The Bank of England hosted three roundtables in late 2025 with regulated firms to understand constraints in AI adoption. Participants expressed support for the PRA's framework but noted significant hurdles in risk management, cross-jurisdictional regulation, and third-party procurement.

Praise for principles-based regulation

Participants from regulated firms across challenger banks, global systemically important banks, and insurers broadly supported the PRA's principles-based regulatory framework for AI.

Supervisory Statement 1/23 on Model Risk Management was specifically highlighted as pragmatic, enabling responsible AI adoption without immediate need for detailed, AI-specific guidance or a dedicated sandbox.

However, second-line risk functions approach AI with caution, potentially delaying deployment.

Firms noted that traditional model risk management, focused on understanding internal workings, is unsustainable for complex generative AI and agentic systems.

The concept of 'human-in-the-loop' is also challenged.

Suggestions included evolving risk management to emphasize testing, monitoring, and setting guardrails around AI system outcomes, with value seen in sharing supervisory observations and industry best practices.

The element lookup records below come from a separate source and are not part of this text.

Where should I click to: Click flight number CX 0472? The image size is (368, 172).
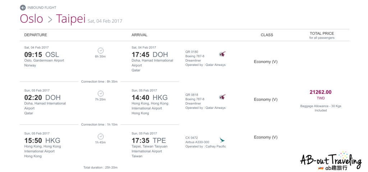point(192,137)
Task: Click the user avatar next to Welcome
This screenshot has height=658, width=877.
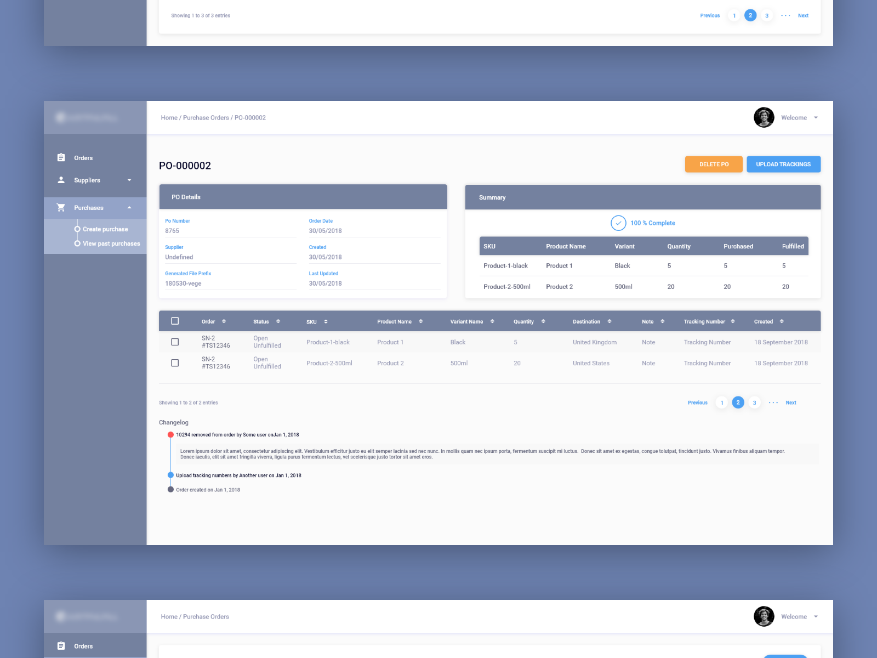Action: (x=764, y=117)
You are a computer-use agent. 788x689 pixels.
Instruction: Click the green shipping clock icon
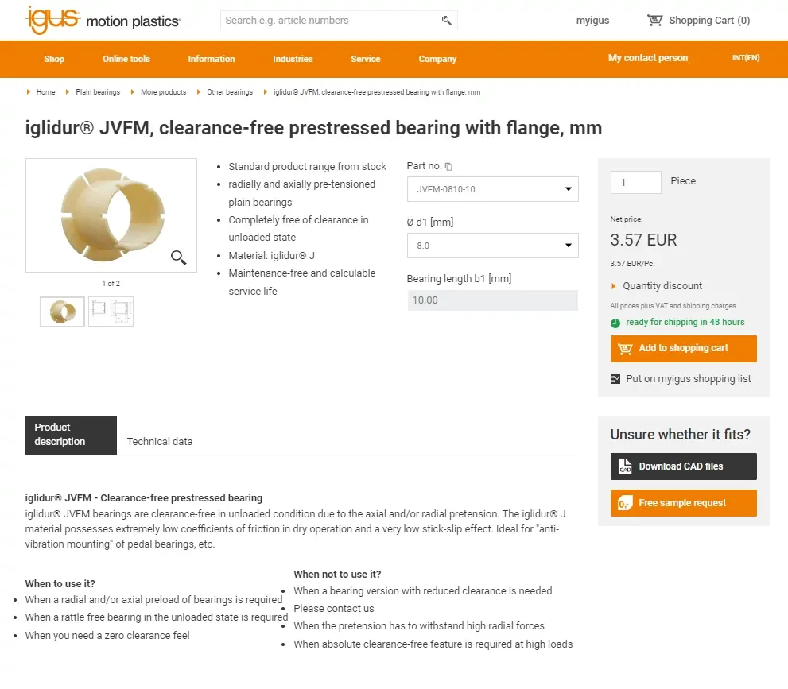click(x=615, y=323)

Navigating fragmentation and data hurdles

Firms operating across multiple jurisdictions face increased compliance costs and slowed AI adoption due to fragmented regulatory approaches, citing differences between the UK, US (SR11-7), and EU AI Act.

This fragmentation prevents scaling AI use cases internationally, prompting calls for global coordination.

Procurement and contract negotiations with third-party AI providers are also hampered by inconsistent familiarity with compliance requirements, suggesting a need for agreed minimum standards.

Data protection laws, including Data Protection Impact Assessments (DPIAs) and emerging data sovereignty regimes, further challenge AI deployment and scaling.

Data quality, particularly in areas like insurance with infrequent customer engagement, also acts as a barrier to advanced AI applications such as hyper-personalised products.

Operationalizing AI demands new thinking

These roundtables underscore a critical paradox: while firms appreciate flexible regulation, the practicalities of AI adoption expose significant operational and cross-border hurdles.

The shift from traditional model validation to outcome-based testing for complex AI systems represents a fundamental, yet necessary, evolution in risk management.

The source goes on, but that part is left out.